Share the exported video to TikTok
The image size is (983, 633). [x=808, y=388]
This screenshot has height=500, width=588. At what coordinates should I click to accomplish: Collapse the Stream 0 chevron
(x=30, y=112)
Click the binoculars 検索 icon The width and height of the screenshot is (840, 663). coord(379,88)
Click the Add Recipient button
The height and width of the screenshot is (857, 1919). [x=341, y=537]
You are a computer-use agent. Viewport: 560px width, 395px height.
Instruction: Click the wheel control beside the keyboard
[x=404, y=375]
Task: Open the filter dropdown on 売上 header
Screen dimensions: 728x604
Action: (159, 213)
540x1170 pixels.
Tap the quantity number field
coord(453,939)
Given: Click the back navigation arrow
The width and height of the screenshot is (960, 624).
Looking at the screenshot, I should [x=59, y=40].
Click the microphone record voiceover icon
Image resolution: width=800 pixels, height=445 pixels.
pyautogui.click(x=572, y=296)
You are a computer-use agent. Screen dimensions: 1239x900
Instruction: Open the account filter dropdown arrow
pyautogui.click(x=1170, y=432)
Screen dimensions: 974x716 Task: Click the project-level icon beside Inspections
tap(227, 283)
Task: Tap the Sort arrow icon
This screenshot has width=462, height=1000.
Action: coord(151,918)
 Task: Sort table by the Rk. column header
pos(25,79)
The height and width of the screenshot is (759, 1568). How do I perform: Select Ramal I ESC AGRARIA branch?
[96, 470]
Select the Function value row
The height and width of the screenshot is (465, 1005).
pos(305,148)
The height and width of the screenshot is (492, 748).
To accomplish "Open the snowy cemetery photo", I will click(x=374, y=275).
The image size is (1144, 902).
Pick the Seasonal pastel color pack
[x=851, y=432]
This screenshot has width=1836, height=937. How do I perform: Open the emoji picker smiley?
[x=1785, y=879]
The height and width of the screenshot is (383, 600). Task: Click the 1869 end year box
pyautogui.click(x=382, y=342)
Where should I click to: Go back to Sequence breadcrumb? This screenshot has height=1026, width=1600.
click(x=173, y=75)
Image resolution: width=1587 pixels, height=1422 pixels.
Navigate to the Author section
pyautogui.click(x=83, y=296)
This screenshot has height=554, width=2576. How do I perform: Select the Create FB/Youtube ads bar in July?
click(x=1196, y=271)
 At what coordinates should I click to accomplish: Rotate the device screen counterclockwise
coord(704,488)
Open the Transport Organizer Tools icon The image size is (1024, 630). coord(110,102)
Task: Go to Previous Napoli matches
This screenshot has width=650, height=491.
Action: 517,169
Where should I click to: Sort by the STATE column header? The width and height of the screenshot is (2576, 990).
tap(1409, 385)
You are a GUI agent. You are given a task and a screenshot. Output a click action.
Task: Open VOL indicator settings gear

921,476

-----

Repeat the whole listing verbatim.

Written solution:
Share the exported video to TikTok
The image size is (983, 633). [x=808, y=388]
This screenshot has height=500, width=588. At what coordinates should I click to accomplish: Collapse the Stream 0 chevron
(x=30, y=112)
Click the binoculars 検索 icon The width and height of the screenshot is (840, 663). coord(379,88)
Click the Add Recipient button
The height and width of the screenshot is (857, 1919). [x=341, y=537]
You are a computer-use agent. Viewport: 560px width, 395px height.
Instruction: Click the wheel control beside the keyboard
[x=404, y=375]
Task: Open the filter dropdown on 売上 header
Screen dimensions: 728x604
Action: (159, 213)
540x1170 pixels.
Tap the quantity number field
coord(453,939)
Given: Click the back navigation arrow
The width and height of the screenshot is (960, 624).
Looking at the screenshot, I should [x=59, y=40].
Click the microphone record voiceover icon
Image resolution: width=800 pixels, height=445 pixels.
pyautogui.click(x=572, y=296)
You are a computer-use agent. Screen dimensions: 1239x900
Instruction: Open the account filter dropdown arrow
pyautogui.click(x=1170, y=432)
Screen dimensions: 974x716 Task: Click the project-level icon beside Inspections
tap(227, 283)
Task: Tap the Sort arrow icon
This screenshot has width=462, height=1000.
Action: coord(151,918)
 Task: Sort table by the Rk. column header
pos(25,79)
The height and width of the screenshot is (759, 1568). How do I perform: Select Ramal I ESC AGRARIA branch?
[96, 470]
Select the Function value row
The height and width of the screenshot is (465, 1005).
pos(305,148)
The height and width of the screenshot is (492, 748).
To accomplish "Open the snowy cemetery photo", I will click(x=374, y=275).
The image size is (1144, 902).
Pick the Seasonal pastel color pack
[x=851, y=432]
This screenshot has width=1836, height=937. How do I perform: Open the emoji picker smiley?
[x=1785, y=879]
The height and width of the screenshot is (383, 600). Task: Click the 1869 end year box
pyautogui.click(x=382, y=342)
Where should I click to: Go back to Sequence breadcrumb? This screenshot has height=1026, width=1600.
click(x=173, y=75)
Image resolution: width=1587 pixels, height=1422 pixels.
Navigate to the Author section
pyautogui.click(x=83, y=296)
This screenshot has height=554, width=2576. How do I perform: Select the Create FB/Youtube ads bar in July?
click(x=1196, y=271)
 At what coordinates should I click to accomplish: Rotate the device screen counterclockwise
coord(704,488)
Open the Transport Organizer Tools icon The image size is (1024, 630). coord(110,102)
Task: Go to Previous Napoli matches
This screenshot has width=650, height=491.
Action: 517,169
Where should I click to: Sort by the STATE column header? The width and height of the screenshot is (2576, 990).
tap(1409, 385)
You are a GUI agent. You are given a task and a screenshot. Output a click action.
Task: Open VOL indicator settings gear

921,476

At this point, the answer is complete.